TEXTO DE ORIGEM —

════

Texto em que o autor apresenta e defende suas ideias e opiniões, a partir da interpretação de fatos e dados.
'Gato de Botas 2' é filme para homem de meia-idade que não quer crescer

Atenção amigos que viraram pais recentemente e estão em crise porque não conseguem mais ler livro ou reencontrar a própria essência: venho do futuro pra contar que todos já passamos por isso um dia e que tudo vai piorar bastante até começar a melhorar. Mas um dia melhora — apesar das férias escolares.
Sem escola desde dezembro, nossa rotina em casa é basicamente trabalhar e procurar uma forma de entreter uma criança de nove anos com mais energia represada do que uma turbina de Itaipu.
É gritaria e confusão (quase) o tempo todo. Mas há momentos de armistício que, olhando bem, se parecem com o que os especialistas costumam chamar de instantes de alegria. Sim, eles existem.
Na quarta-feira (25), por exemplo, meu filho, com quem já passamos (a mãe e eu) os perrengues mais tenebrosos, inclusive nos dias após o parto, se tornou a melhor companhia para um programão ao fim do expediente. Com ele assistimos (e comemoramos) à final da Copinha e depois fomos ao cinema.

════

LINHAS DE DADOS —
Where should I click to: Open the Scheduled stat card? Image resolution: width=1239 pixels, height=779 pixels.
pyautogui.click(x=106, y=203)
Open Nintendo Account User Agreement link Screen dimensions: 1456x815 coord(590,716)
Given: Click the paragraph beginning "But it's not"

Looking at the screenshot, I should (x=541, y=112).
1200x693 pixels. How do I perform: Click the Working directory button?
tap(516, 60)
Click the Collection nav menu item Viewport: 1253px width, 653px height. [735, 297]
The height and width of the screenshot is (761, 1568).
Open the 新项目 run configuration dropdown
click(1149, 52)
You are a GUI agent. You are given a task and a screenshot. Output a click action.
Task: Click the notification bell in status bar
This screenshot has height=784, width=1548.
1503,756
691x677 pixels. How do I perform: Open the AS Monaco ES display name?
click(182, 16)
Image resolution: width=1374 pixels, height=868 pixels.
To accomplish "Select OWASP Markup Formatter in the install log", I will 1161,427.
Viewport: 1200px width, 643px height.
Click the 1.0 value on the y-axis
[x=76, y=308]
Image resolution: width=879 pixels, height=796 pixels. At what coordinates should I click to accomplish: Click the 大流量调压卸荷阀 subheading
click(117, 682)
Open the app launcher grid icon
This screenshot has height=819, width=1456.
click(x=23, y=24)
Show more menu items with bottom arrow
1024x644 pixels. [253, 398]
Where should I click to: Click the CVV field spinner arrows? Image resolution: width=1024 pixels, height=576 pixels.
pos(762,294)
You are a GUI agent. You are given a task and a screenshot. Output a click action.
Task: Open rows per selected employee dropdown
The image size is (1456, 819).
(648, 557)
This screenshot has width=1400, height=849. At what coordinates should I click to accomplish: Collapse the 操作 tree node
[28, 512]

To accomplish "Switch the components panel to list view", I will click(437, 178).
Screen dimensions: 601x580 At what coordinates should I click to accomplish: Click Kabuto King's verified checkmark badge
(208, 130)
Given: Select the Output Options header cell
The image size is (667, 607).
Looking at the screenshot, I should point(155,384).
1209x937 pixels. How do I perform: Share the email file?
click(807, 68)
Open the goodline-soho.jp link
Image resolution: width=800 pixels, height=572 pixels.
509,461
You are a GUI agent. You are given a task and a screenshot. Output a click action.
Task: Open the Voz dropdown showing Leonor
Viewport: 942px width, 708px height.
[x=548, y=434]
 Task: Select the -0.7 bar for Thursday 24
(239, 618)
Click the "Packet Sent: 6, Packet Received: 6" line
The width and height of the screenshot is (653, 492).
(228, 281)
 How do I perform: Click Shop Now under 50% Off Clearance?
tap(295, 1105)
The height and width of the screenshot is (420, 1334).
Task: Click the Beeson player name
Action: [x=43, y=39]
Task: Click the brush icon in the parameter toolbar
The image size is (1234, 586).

════

QUESTÃO BREVE A — Segundo o texto de origem, quantos anos tem a criança que está sem escola desde dezembro?
QUESTÃO BREVE B — Reescreva o trecho do texto de origem de "Atenção amigos que" até "turbina de Itaipu.", trocando "férias escolares" por "férias de verão".
Responda com base apenas no texto de origem.

RESULTADO DA TAREFA A — Nove anos.

RESULTADO DA TAREFA B —
Atenção amigos que viraram pais recentemente e estão em crise porque não conseguem mais ler livro ou reencontrar a própria essência: venho do futuro pra contar que todos já passamos por isso um dia e que tudo vai piorar bastante até começar a melhorar. Mas um dia melhora — apesar das férias de verão.
Sem escola desde dezembro, nossa rotina em casa é basicamente trabalhar e procurar uma forma de entreter uma criança de nove anos com mais energia represada do que uma turbina de Itaipu.